▽
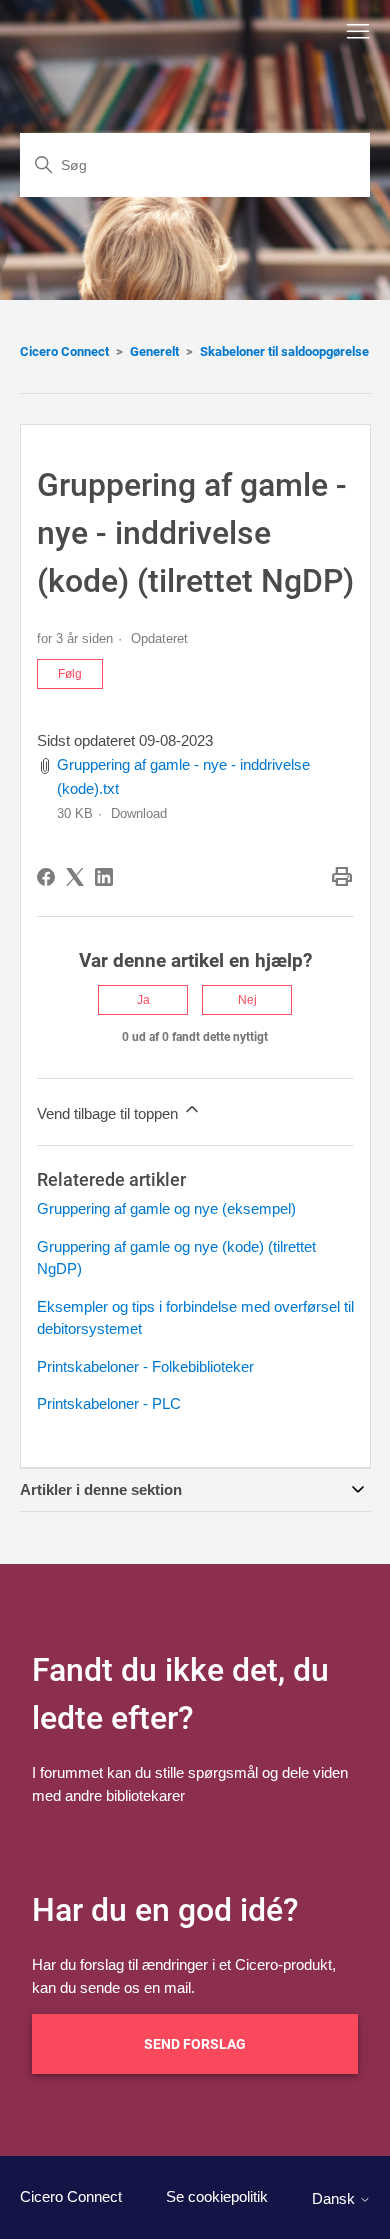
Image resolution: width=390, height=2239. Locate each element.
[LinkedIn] (104, 877)
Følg (70, 674)
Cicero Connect (64, 351)
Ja (143, 1000)
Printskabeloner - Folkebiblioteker (145, 1366)
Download (139, 813)
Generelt (154, 351)
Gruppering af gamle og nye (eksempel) (166, 1208)
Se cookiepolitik (217, 2196)
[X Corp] (75, 877)
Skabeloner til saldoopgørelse (284, 351)
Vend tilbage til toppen (109, 1113)
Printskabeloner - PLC (109, 1403)
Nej (247, 1000)
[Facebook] (46, 877)
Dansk (335, 2198)
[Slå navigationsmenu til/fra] (358, 32)
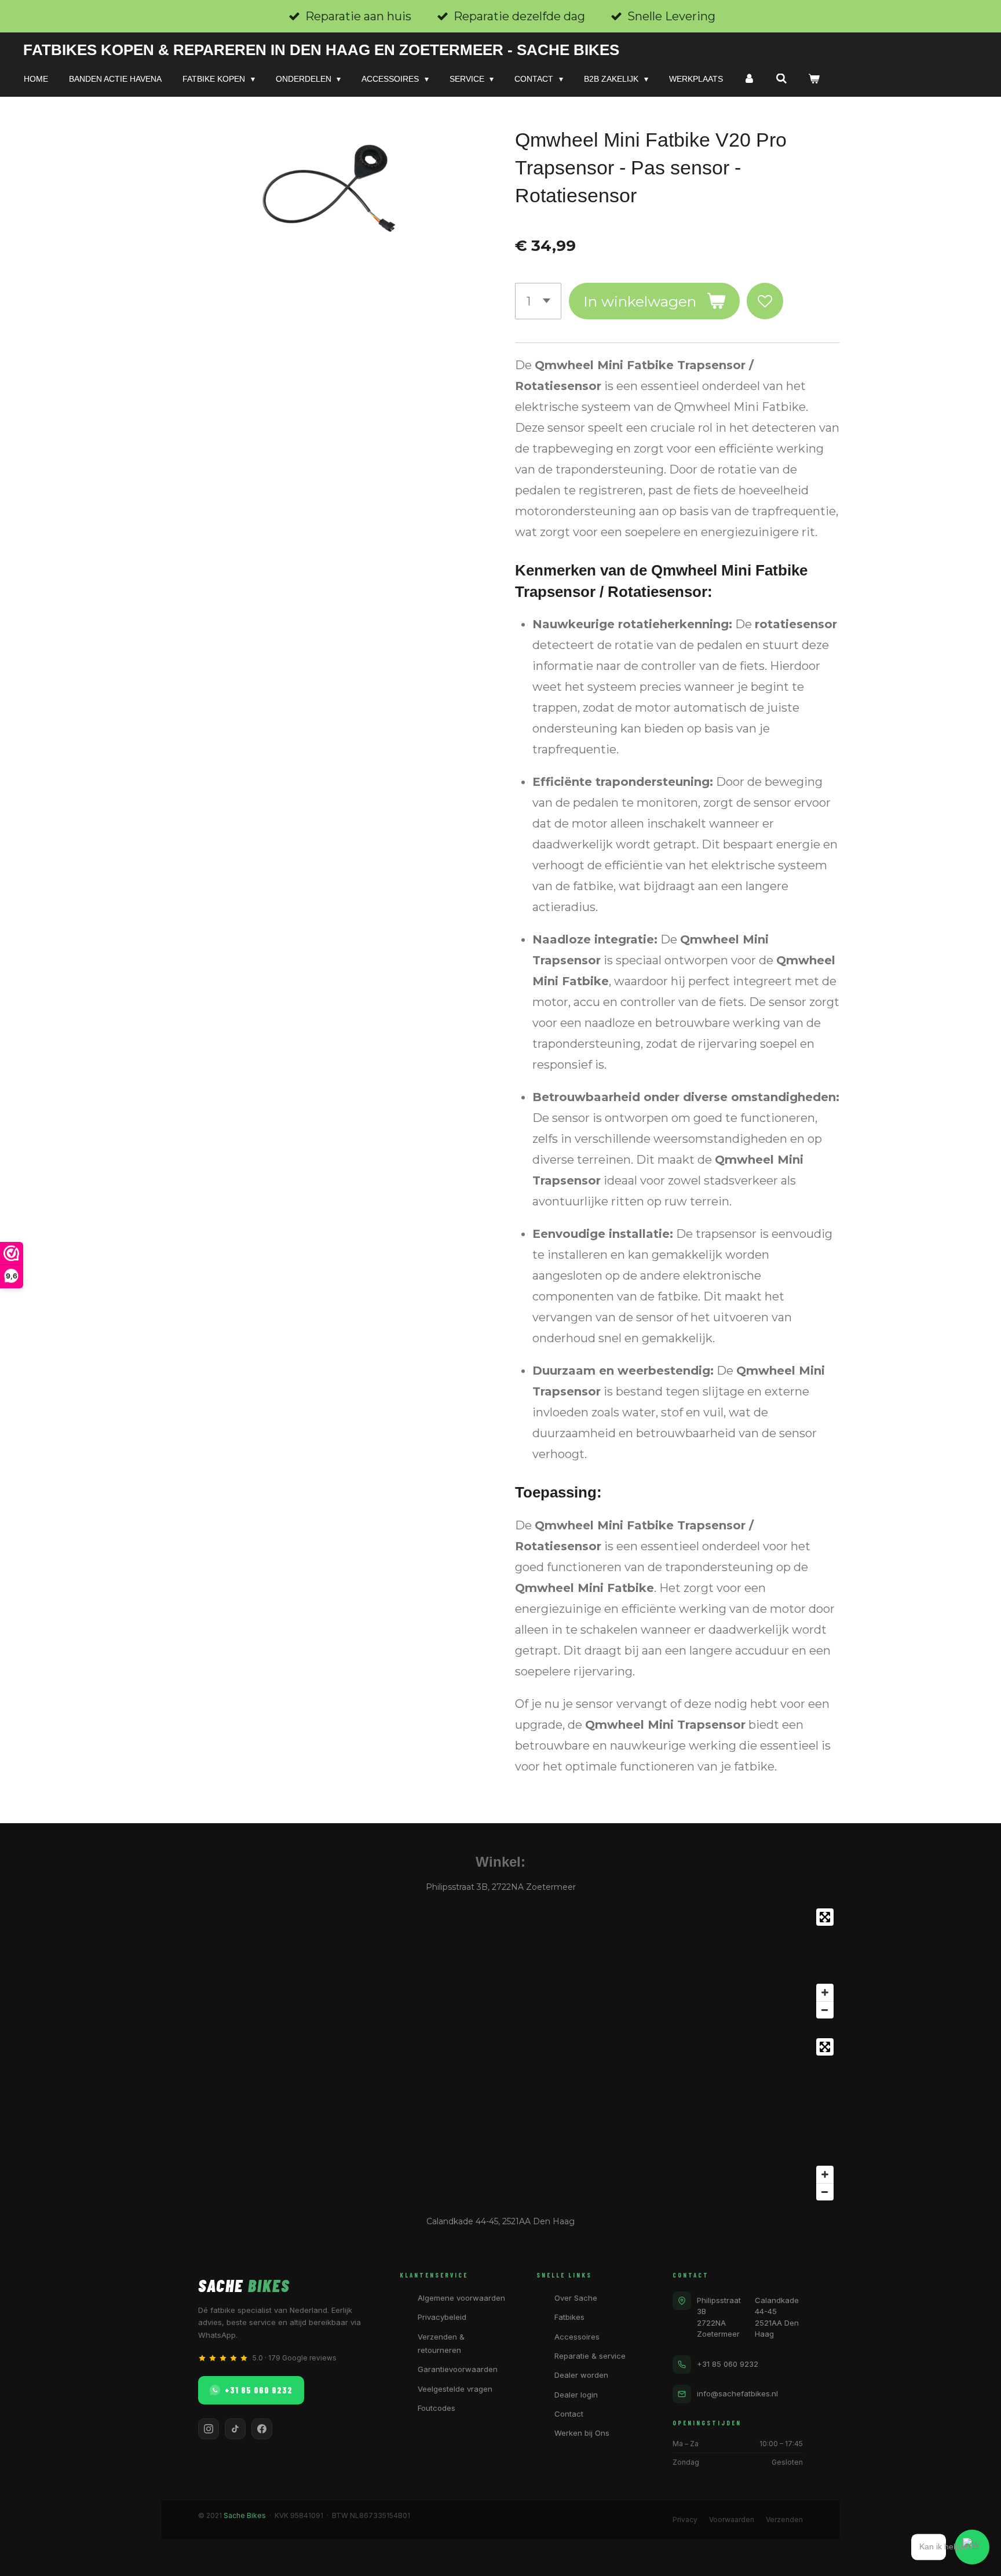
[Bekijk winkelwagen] (814, 78)
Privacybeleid (442, 2317)
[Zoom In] (825, 1992)
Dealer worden (581, 2375)
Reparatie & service (590, 2355)
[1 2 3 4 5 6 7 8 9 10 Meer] (538, 301)
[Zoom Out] (825, 2009)
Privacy (685, 2519)
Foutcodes (436, 2408)
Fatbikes (569, 2317)
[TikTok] (235, 2428)
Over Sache (575, 2297)
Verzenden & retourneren (441, 2343)
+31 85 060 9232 (259, 2390)
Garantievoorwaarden (458, 2369)
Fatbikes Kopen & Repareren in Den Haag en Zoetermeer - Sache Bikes (321, 50)
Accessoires (577, 2336)
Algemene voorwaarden (461, 2297)
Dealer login (576, 2394)
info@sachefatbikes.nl (737, 2393)
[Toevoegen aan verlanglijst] (765, 301)
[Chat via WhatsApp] (972, 2547)
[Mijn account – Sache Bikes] (749, 78)
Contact (568, 2413)
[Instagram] (208, 2428)
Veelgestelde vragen (455, 2388)
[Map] (500, 1963)
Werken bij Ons (581, 2432)
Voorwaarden (731, 2519)
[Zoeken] (781, 78)
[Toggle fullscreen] (825, 1917)
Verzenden (784, 2519)
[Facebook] (261, 2428)
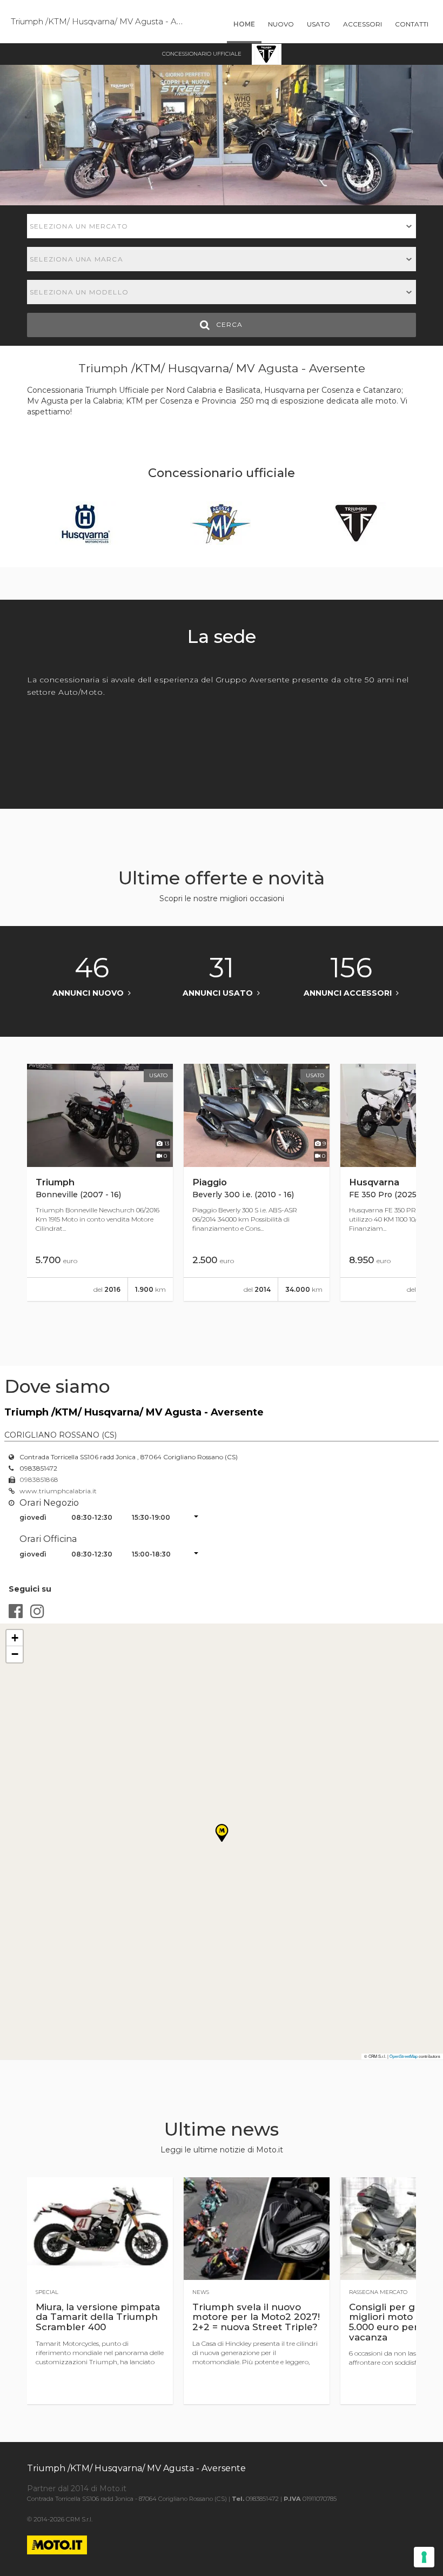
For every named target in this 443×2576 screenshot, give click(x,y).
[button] (14, 1638)
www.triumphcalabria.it (58, 1491)
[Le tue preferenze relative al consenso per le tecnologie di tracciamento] (424, 2557)
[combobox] (221, 226)
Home (244, 24)
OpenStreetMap (404, 2056)
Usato (318, 24)
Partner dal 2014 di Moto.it (76, 2488)
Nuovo (281, 24)
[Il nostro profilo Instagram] (37, 1611)
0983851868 (38, 1479)
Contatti (411, 24)
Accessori (362, 24)
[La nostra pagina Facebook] (16, 1611)
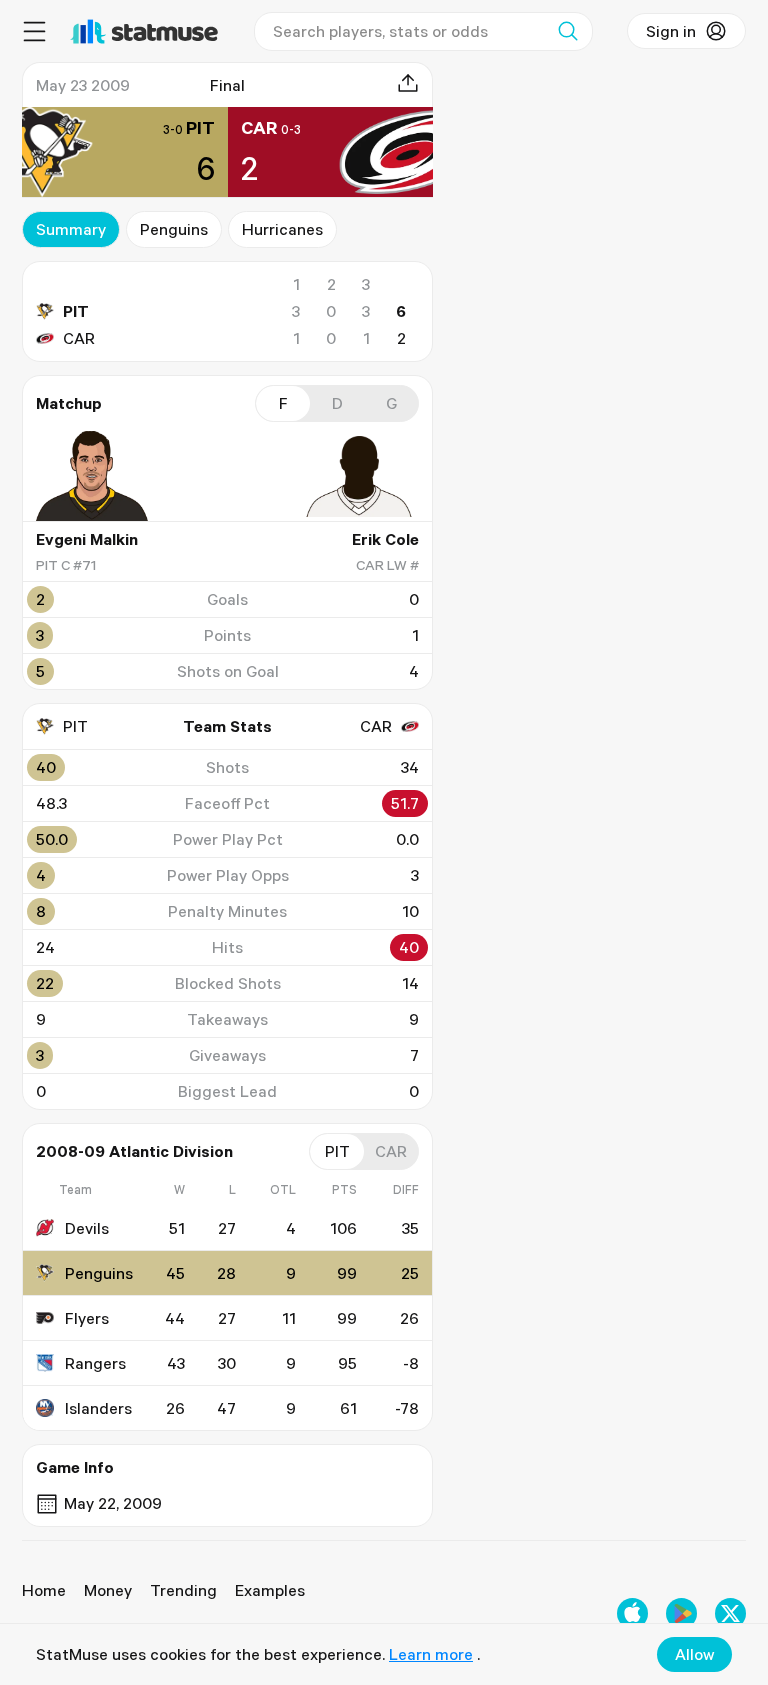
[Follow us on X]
△
Could you restate exactly the lines from the line containing "Partner dal 2014 di Moto.it (76, 2488)" through the end of the listing, both ends included and nothing else, leaving the images out?

Partner dal 2014 di Moto.it (76, 2488)
Nuovo (281, 24)
[Il nostro profilo Instagram] (37, 1611)
0983851868 (38, 1479)
Contatti (411, 24)
Accessori (362, 24)
[La nostra pagina Facebook] (16, 1611)
[Follow us on X]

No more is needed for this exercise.